_THE EXERCISE_:
Print all of the entries below verbatim, line for line.

※ ※ ※

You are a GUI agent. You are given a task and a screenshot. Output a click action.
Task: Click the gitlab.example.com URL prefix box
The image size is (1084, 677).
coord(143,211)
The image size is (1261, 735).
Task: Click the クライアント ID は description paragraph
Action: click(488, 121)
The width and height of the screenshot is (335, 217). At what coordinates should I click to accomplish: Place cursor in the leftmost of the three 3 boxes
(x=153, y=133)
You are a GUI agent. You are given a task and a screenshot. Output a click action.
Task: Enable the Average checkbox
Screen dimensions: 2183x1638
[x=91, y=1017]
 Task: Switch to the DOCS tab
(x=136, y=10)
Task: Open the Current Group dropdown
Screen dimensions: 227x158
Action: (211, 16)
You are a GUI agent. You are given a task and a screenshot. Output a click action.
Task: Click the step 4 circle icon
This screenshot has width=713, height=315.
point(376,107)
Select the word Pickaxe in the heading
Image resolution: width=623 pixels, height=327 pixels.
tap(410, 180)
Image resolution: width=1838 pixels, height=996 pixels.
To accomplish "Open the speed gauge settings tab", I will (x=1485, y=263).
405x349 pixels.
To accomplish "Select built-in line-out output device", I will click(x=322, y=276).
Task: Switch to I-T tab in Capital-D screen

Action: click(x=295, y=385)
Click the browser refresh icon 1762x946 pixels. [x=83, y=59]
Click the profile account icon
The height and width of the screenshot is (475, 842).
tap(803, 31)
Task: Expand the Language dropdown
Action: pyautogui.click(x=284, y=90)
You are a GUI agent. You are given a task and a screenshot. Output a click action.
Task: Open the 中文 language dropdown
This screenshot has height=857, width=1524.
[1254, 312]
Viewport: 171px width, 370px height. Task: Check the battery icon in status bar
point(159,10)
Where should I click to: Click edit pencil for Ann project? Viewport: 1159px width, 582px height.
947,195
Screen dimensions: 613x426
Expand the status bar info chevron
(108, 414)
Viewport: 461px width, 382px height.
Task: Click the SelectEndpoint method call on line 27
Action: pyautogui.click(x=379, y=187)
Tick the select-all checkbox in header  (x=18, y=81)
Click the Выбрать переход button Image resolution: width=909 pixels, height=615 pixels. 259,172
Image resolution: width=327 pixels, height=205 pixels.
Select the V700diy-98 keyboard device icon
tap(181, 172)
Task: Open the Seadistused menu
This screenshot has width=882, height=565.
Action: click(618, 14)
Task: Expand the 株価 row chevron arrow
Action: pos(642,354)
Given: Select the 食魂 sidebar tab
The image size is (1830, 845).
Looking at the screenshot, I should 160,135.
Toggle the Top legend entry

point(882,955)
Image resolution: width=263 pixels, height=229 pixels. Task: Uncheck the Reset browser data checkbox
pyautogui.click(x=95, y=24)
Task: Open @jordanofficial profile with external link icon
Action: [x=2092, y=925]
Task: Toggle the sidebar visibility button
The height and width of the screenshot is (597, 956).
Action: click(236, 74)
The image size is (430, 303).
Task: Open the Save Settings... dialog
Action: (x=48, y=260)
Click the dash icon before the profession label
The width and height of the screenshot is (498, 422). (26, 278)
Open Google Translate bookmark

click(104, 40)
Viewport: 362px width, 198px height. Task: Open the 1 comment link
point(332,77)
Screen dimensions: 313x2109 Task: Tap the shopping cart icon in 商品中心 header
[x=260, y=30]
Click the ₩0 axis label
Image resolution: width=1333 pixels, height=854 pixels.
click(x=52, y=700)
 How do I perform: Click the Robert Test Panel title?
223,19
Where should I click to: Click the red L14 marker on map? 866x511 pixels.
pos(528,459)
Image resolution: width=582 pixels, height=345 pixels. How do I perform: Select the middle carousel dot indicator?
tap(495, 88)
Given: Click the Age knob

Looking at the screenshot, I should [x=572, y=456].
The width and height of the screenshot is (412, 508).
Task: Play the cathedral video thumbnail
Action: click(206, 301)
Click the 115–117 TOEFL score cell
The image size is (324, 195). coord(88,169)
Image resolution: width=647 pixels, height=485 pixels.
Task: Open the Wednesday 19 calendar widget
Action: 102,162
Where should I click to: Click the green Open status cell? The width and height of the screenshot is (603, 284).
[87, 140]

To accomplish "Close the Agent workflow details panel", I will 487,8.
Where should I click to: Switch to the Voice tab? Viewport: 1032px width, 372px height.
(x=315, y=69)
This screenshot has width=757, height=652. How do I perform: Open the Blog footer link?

※ ※ ※

_CORRECT RESULT_:
You are a GUI agent. You are given a task and a screenshot. Output a click action.
Task: Click the gitlab.example.com URL prefix box
The image size is (1084, 677).
coord(143,211)
The image size is (1261, 735).
Task: Click the クライアント ID は description paragraph
Action: click(488, 121)
The width and height of the screenshot is (335, 217). At what coordinates should I click to accomplish: Place cursor in the leftmost of the three 3 boxes
(x=153, y=133)
You are a GUI agent. You are given a task and a screenshot. Output a click action.
Task: Enable the Average checkbox
Screen dimensions: 2183x1638
[x=91, y=1017]
 Task: Switch to the DOCS tab
(x=136, y=10)
Task: Open the Current Group dropdown
Screen dimensions: 227x158
Action: (211, 16)
You are a GUI agent. You are given a task and a screenshot. Output a click action.
Task: Click the step 4 circle icon
This screenshot has width=713, height=315.
point(376,107)
Select the word Pickaxe in the heading
Image resolution: width=623 pixels, height=327 pixels.
tap(410, 180)
Image resolution: width=1838 pixels, height=996 pixels.
To accomplish "Open the speed gauge settings tab", I will (x=1485, y=263).
405x349 pixels.
To accomplish "Select built-in line-out output device", I will click(x=322, y=276).
Task: Switch to I-T tab in Capital-D screen

Action: click(x=295, y=385)
Click the browser refresh icon 1762x946 pixels. [x=83, y=59]
Click the profile account icon
The height and width of the screenshot is (475, 842).
tap(803, 31)
Task: Expand the Language dropdown
Action: pyautogui.click(x=284, y=90)
You are a GUI agent. You are given a task and a screenshot. Output a click action.
Task: Open the 中文 language dropdown
This screenshot has height=857, width=1524.
[1254, 312]
Viewport: 171px width, 370px height. Task: Check the battery icon in status bar
point(159,10)
Where should I click to: Click edit pencil for Ann project? Viewport: 1159px width, 582px height.
947,195
Screen dimensions: 613x426
Expand the status bar info chevron
(108, 414)
Viewport: 461px width, 382px height.
Task: Click the SelectEndpoint method call on line 27
Action: pyautogui.click(x=379, y=187)
Tick the select-all checkbox in header  (x=18, y=81)
Click the Выбрать переход button Image resolution: width=909 pixels, height=615 pixels. 259,172
Image resolution: width=327 pixels, height=205 pixels.
Select the V700diy-98 keyboard device icon
tap(181, 172)
Task: Open the Seadistused menu
This screenshot has width=882, height=565.
Action: click(618, 14)
Task: Expand the 株価 row chevron arrow
Action: pos(642,354)
Given: Select the 食魂 sidebar tab
The image size is (1830, 845).
Looking at the screenshot, I should 160,135.
Toggle the Top legend entry

point(882,955)
Image resolution: width=263 pixels, height=229 pixels. Task: Uncheck the Reset browser data checkbox
pyautogui.click(x=95, y=24)
Task: Open @jordanofficial profile with external link icon
Action: [x=2092, y=925]
Task: Toggle the sidebar visibility button
The height and width of the screenshot is (597, 956).
Action: click(236, 74)
The image size is (430, 303).
Task: Open the Save Settings... dialog
Action: (x=48, y=260)
Click the dash icon before the profession label
The width and height of the screenshot is (498, 422). (26, 278)
Open Google Translate bookmark

click(104, 40)
Viewport: 362px width, 198px height. Task: Open the 1 comment link
point(332,77)
Screen dimensions: 313x2109 Task: Tap the shopping cart icon in 商品中心 header
[x=260, y=30]
Click the ₩0 axis label
Image resolution: width=1333 pixels, height=854 pixels.
click(x=52, y=700)
 How do I perform: Click the Robert Test Panel title?
223,19
Where should I click to: Click the red L14 marker on map? 866x511 pixels.
pos(528,459)
Image resolution: width=582 pixels, height=345 pixels. How do I perform: Select the middle carousel dot indicator?
tap(495, 88)
Given: Click the Age knob

Looking at the screenshot, I should [x=572, y=456].
The width and height of the screenshot is (412, 508).
Task: Play the cathedral video thumbnail
Action: click(206, 301)
Click the 115–117 TOEFL score cell
The image size is (324, 195). coord(88,169)
Image resolution: width=647 pixels, height=485 pixels.
Task: Open the Wednesday 19 calendar widget
Action: 102,162
Where should I click to: Click the green Open status cell? The width and height of the screenshot is (603, 284).
[87, 140]

To accomplish "Close the Agent workflow details panel", I will 487,8.
Where should I click to: Switch to the Voice tab? Viewport: 1032px width, 372px height.
(x=315, y=69)
This screenshot has width=757, height=652. How do I perform: Open the Blog footer link?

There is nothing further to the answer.